Teks yang Diberikan.

╭──

Definisi Ijma’ (Aspek Lughawi dan Istilahiy)

Secara Lughawi (Bahasa): Dalam bahasa Arab, kata “الإجماع” (Ijma’) berasal dari kata “أجمع” (Ajma’a) yang berarti tekad atau keputusan untuk melakukan sesuatu.

الإجماعُ في اللُّغةِ يُطلَقُ على العَزمِ على الشَّيءِ

Misalnya, dikatakan “أجمَعَ فلانٌ على كذا” yang artinya seseorang telah memutuskan untuk melakukan sesuatu. Dalam konteks ini, kata “أجمَعَ” berarti keputusan atau kesepakatan. Contoh lain adalah dalam firman Allah dalam Surah Yunus [10:71]: “فَأَجْمِعُوا أَمْرَكُمْ وَشُرَكَاءَكُمْ” yang berarti “maka tentukanlah urusanmu (dengan tekad) bersama mitra-mitra kalian”. Selain itu, dalam Surah Yusuf [12:15]: “فَلَمَّا ذَهَبُوا بِهِ وَأَجْمَعُوا أَنْ يَجْعَلُوهُ فِي غَيَابَتِ الْجُبِّ”, kata “أَجْمَعُوا” berarti mereka sepakat untuk melakukan sesuatu.

Secara Istilah (Ushul Fikih)

الإجماعُ اصطِلاحًا هو: اتِّفاقُ مُجتَهِدي العَصرِ مِن أُمَّةِ مُحَمَّدٍ صلَّى اللهُ عليه وسلَّم على أمرٍ دينيٍّ

Secara Istilahiy, Ijma’ adalah kesepakatan para mujtahid di kalangan umat Islam (dalam konteks ini setelah wafatnya Nabi Muhammad SAW) mengenai suatu masalah hukum atau agama tertentu. Beberapa definisi Ijma’ menurut para ulama adalah sebagai berikut:

  1. Ijma’ adalah kesepakatan para mujtahid di kalangan umat Muhammad SAW terhadap suatu masalah agama.
  2. Ada juga yang menyebutnya sebagai kesepakatan para mujtahid setelah wafatnya Nabi Muhammad SAW pada suatu zaman terhadap masalah apapun.
  3. Definisi lain menyebutkan bahwa Ijma’ adalah kesepakatan para ahli halli wal aqdi (pemimpin atau otoritas) di kalangan umat Muhammad SAW terhadap suatu peristiwa tertentu.
  4. Ada juga yang mendefinisikan Ijma’ sebagai kesepakatan para ilmuwan pada suatu zaman terkait suatu masalah atau peristiwa hukum.

╰──

Cuplikan Data.
╭──

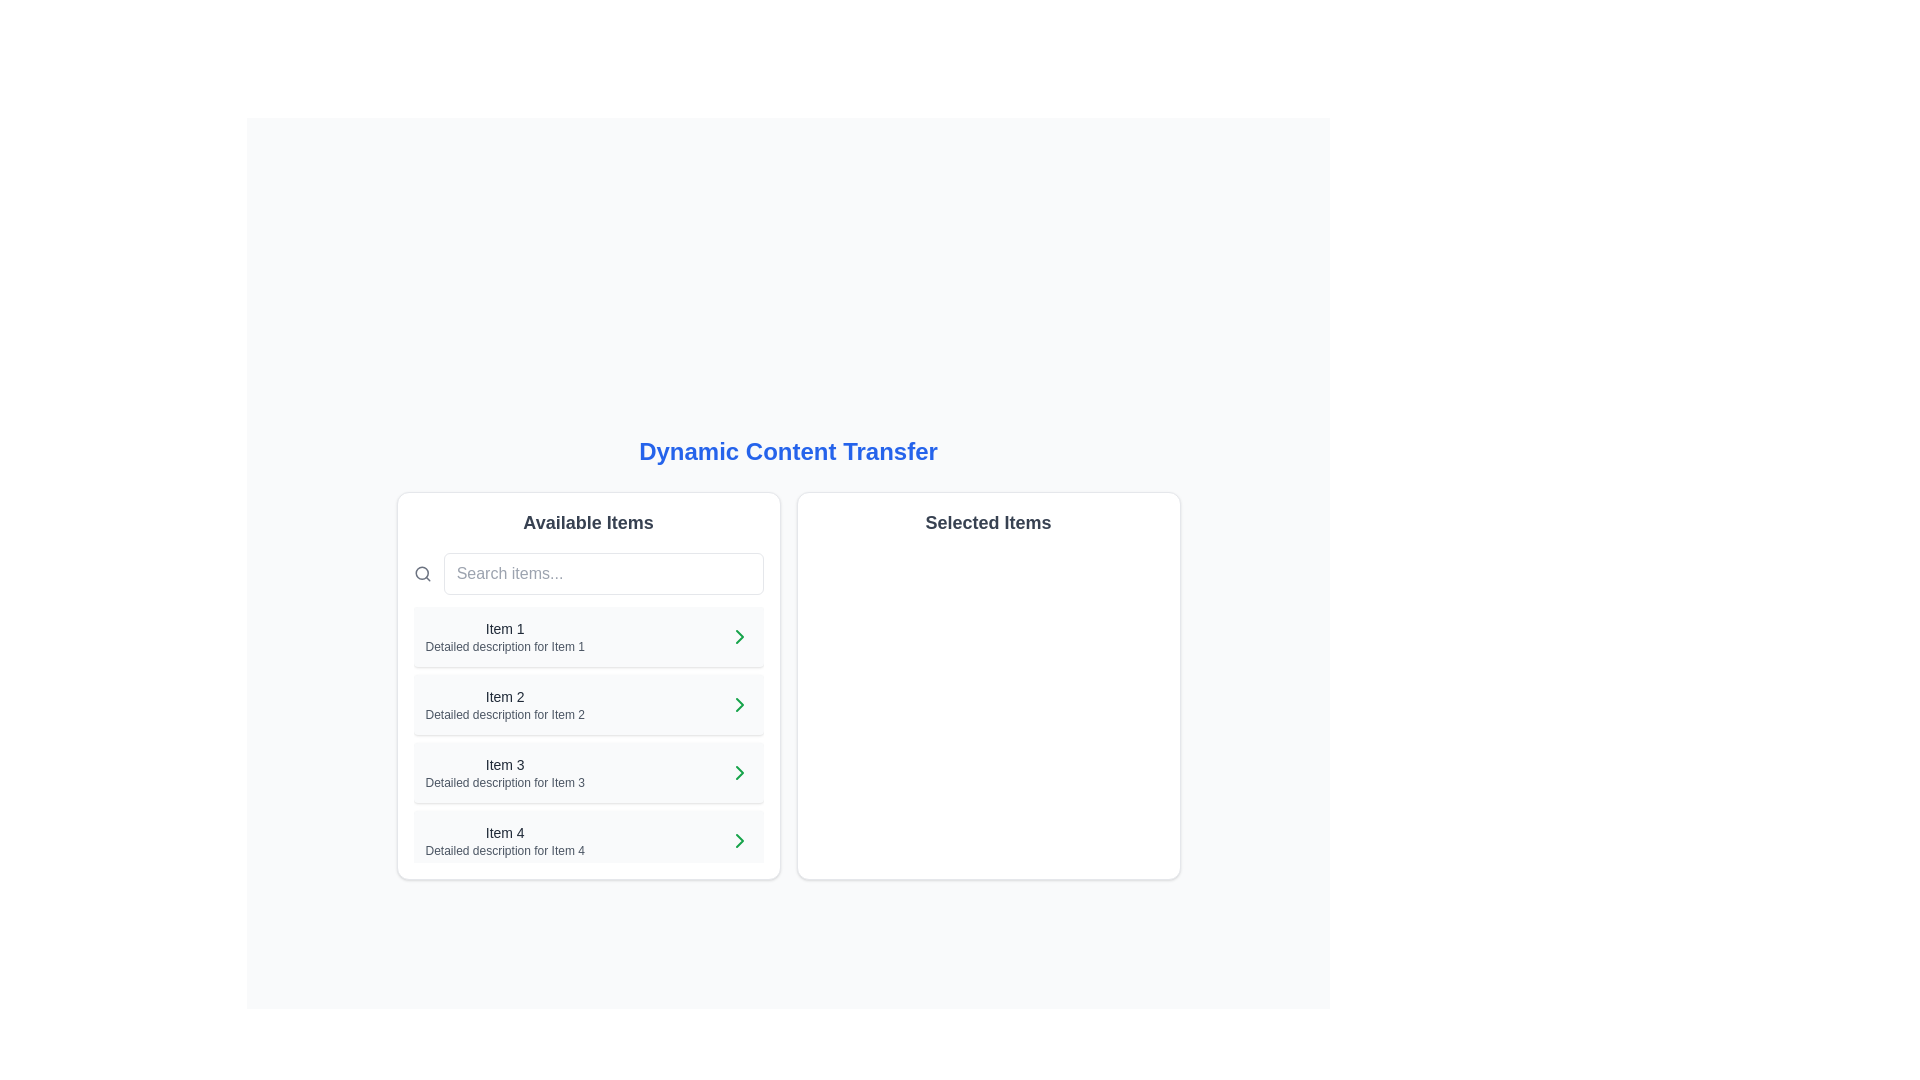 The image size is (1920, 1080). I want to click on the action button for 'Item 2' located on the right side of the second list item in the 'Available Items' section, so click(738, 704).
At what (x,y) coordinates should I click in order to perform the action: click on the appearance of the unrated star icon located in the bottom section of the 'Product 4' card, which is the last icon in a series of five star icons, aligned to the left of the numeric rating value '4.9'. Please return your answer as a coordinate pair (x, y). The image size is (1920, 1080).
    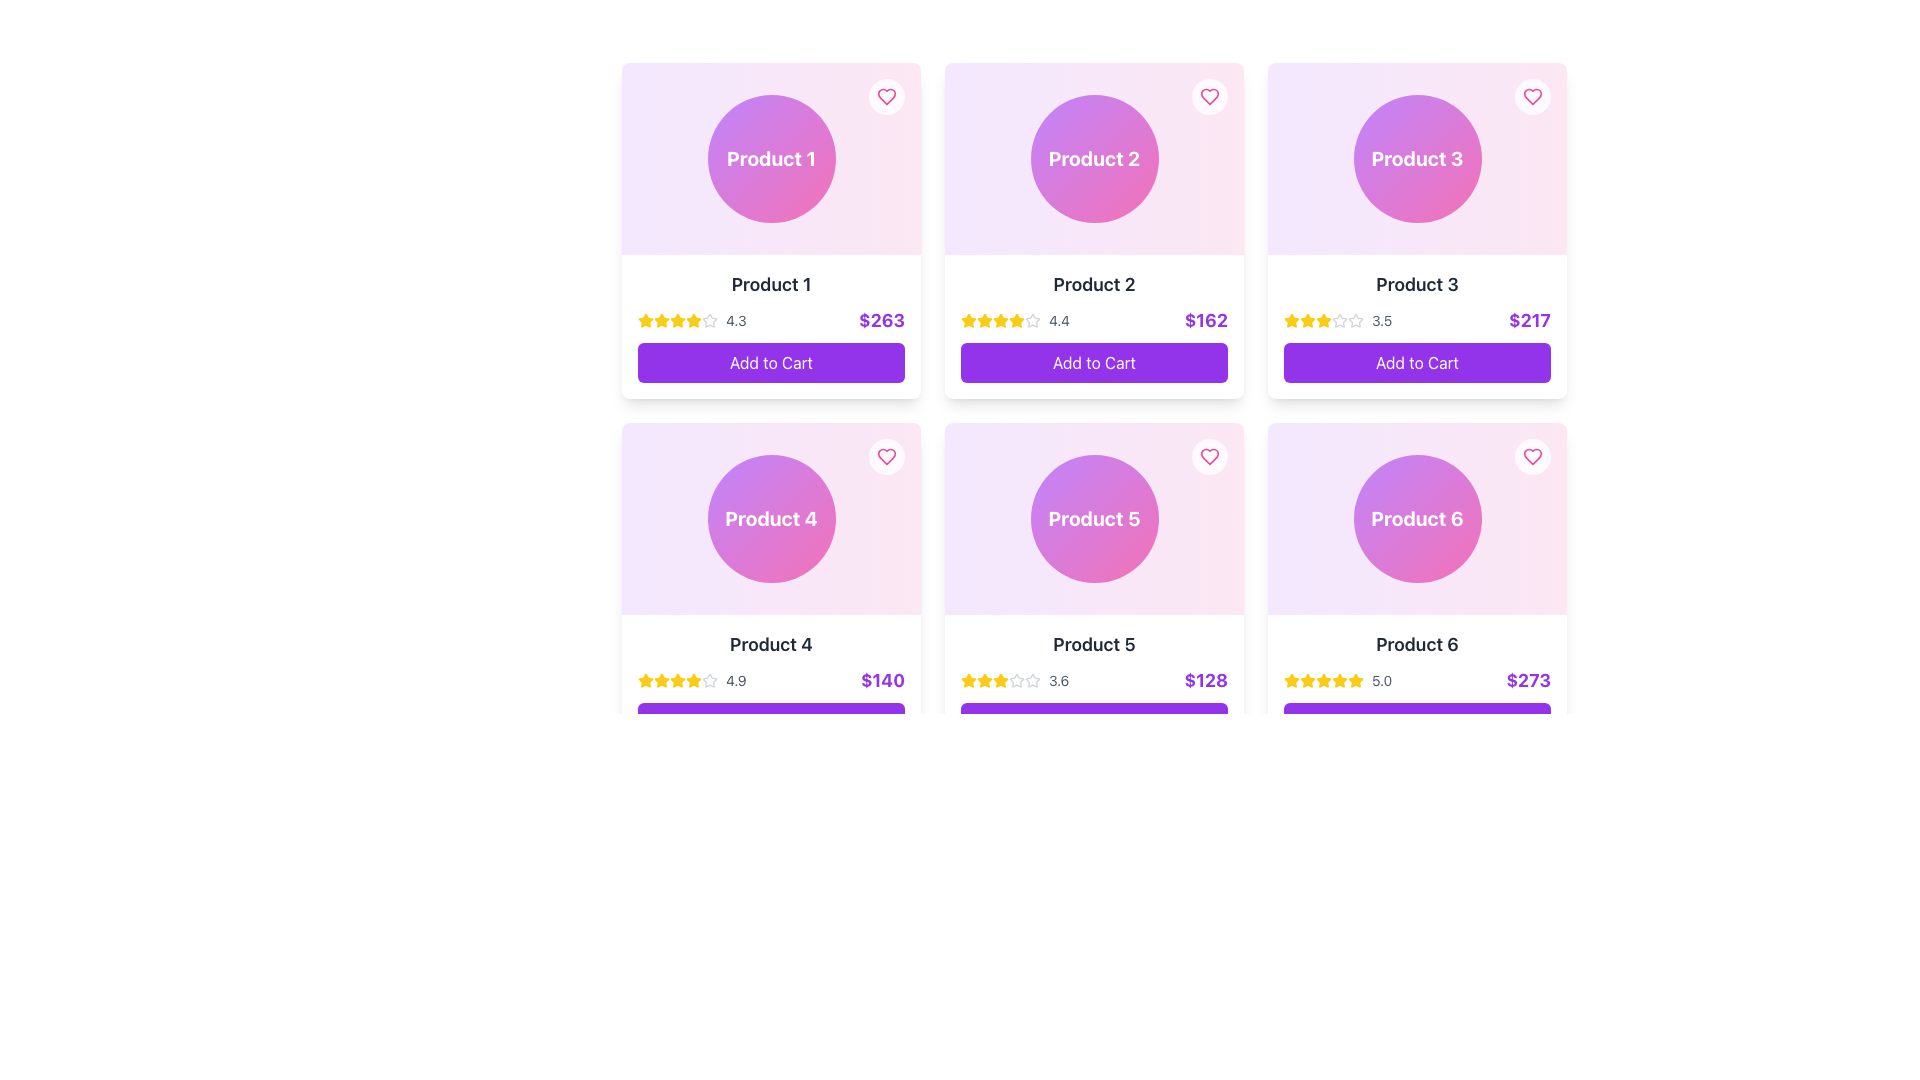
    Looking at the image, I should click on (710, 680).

╰──

Yang Perlu Dikerjakan.
Tuliskan kembali tanpa perubahan bagian teks tentang definisi ijma’ dari "2. Ada juga" sampai "atau peristiwa hukum.". Materi di atas adalah bahan tersendiri yang terpisah dari teks tentang definisi ijma’.

Jawaban Soal.
2. Ada juga yang menyebutnya sebagai kesepakatan para mujtahid setelah wafatnya Nabi Muhammad SAW pada suatu zaman terhadap masalah apapun.
  3. Definisi lain menyebutkan bahwa Ijma’ adalah kesepakatan para ahli halli wal aqdi (pemimpin atau otoritas) di kalangan umat Muhammad SAW terhadap suatu peristiwa tertentu.
  4. Ada juga yang mendefinisikan Ijma’ sebagai kesepakatan para ilmuwan pada suatu zaman terkait suatu masalah atau peristiwa hukum.